### DATASET CONTENT ###

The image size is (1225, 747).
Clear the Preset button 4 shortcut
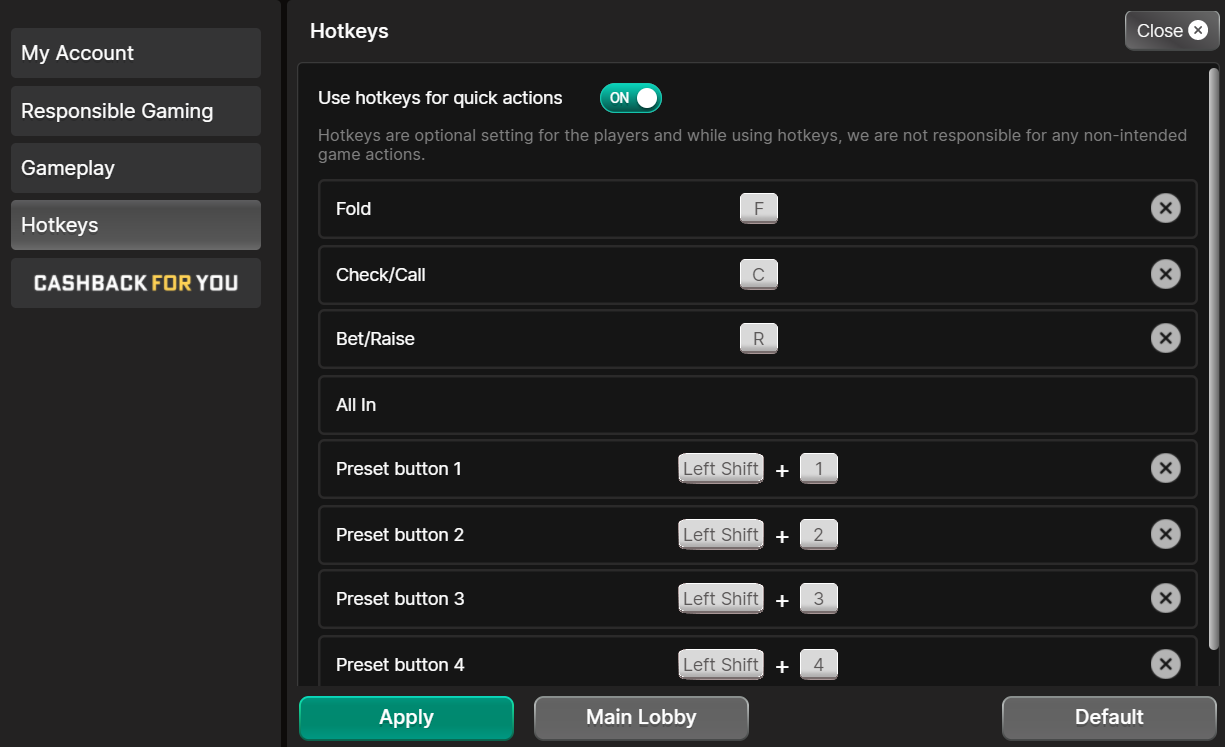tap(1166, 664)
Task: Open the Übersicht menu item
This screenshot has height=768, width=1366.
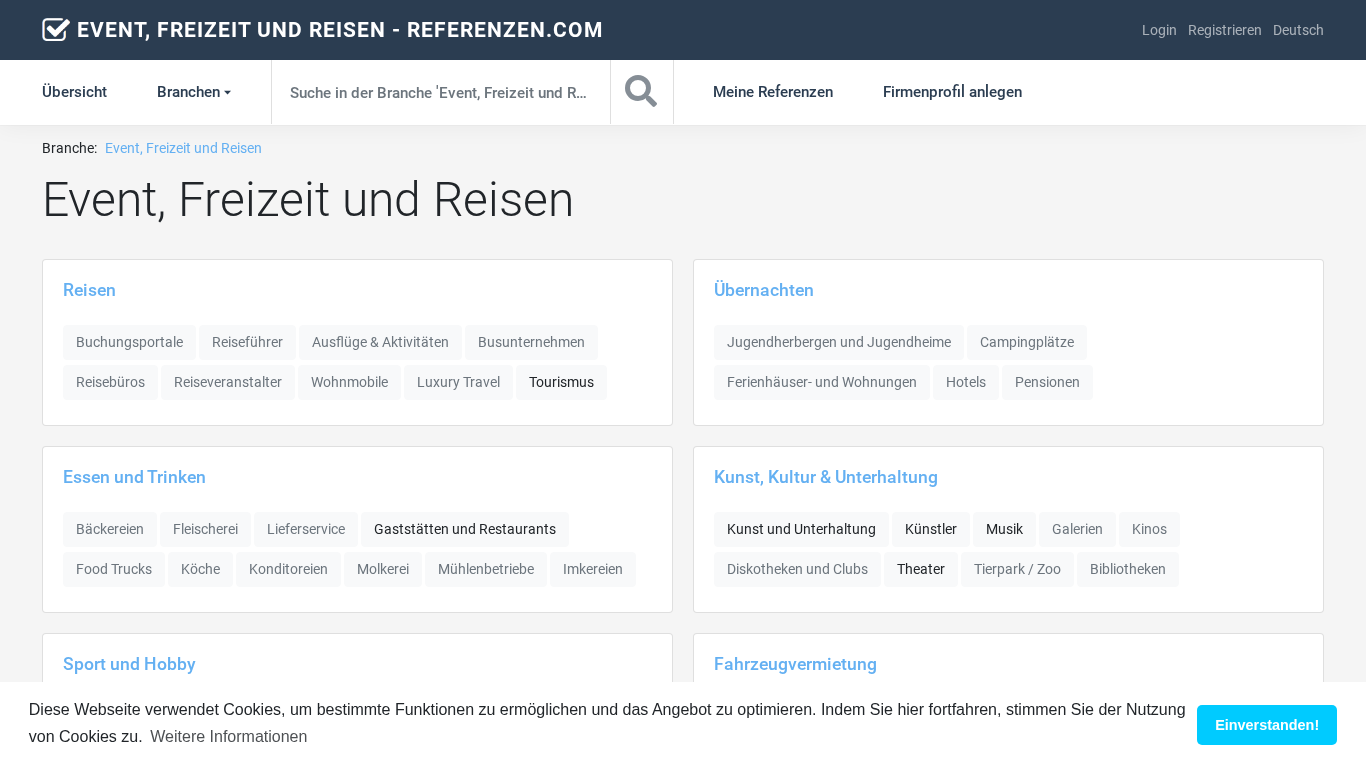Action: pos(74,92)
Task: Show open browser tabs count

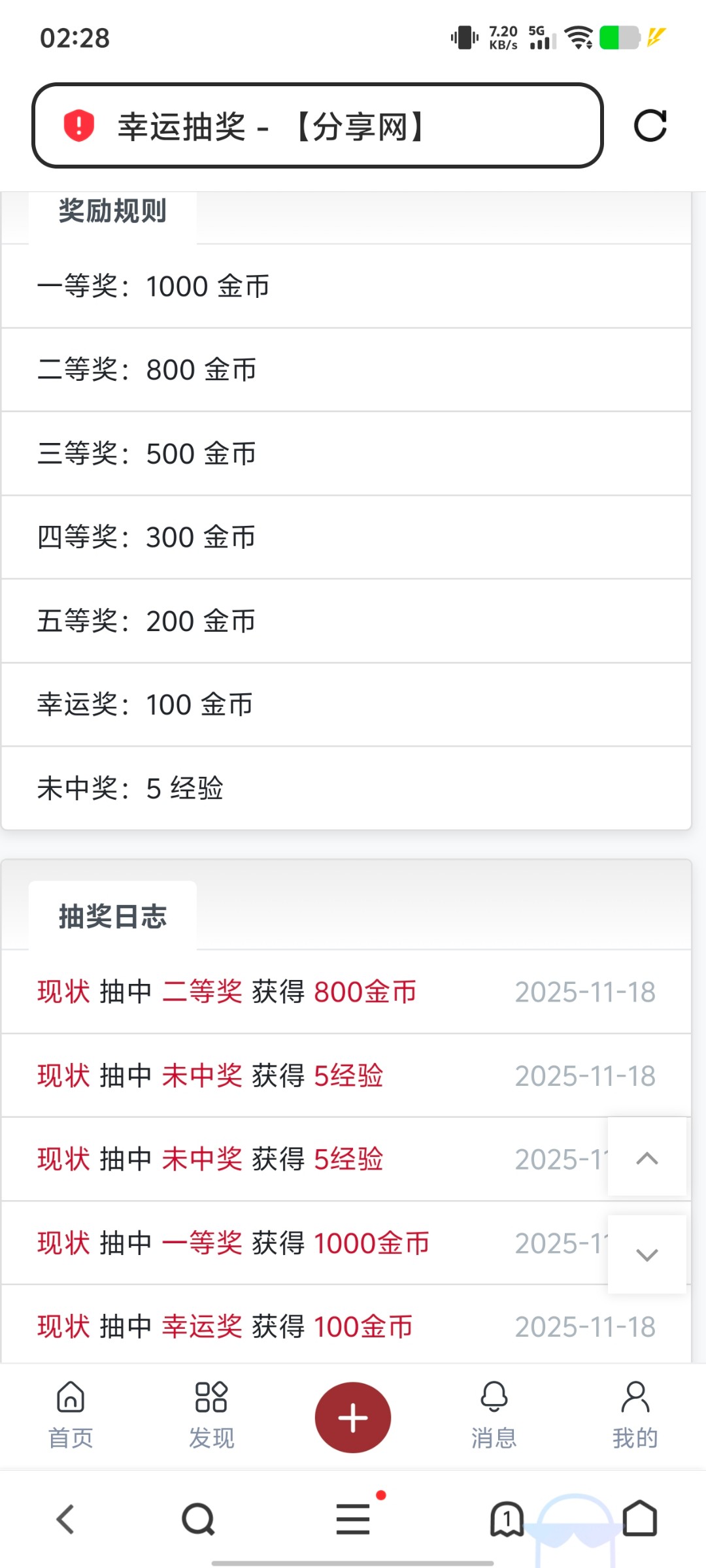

###

ABOUT THIS TASK
Write out the records once more, word for word, though without the pictures they contain.

RESPONSE
The image size is (1225, 747).
Clear the Preset button 4 shortcut
tap(1166, 664)
Task: Open the Übersicht menu item
This screenshot has height=768, width=1366.
Action: pos(74,92)
Task: Show open browser tabs count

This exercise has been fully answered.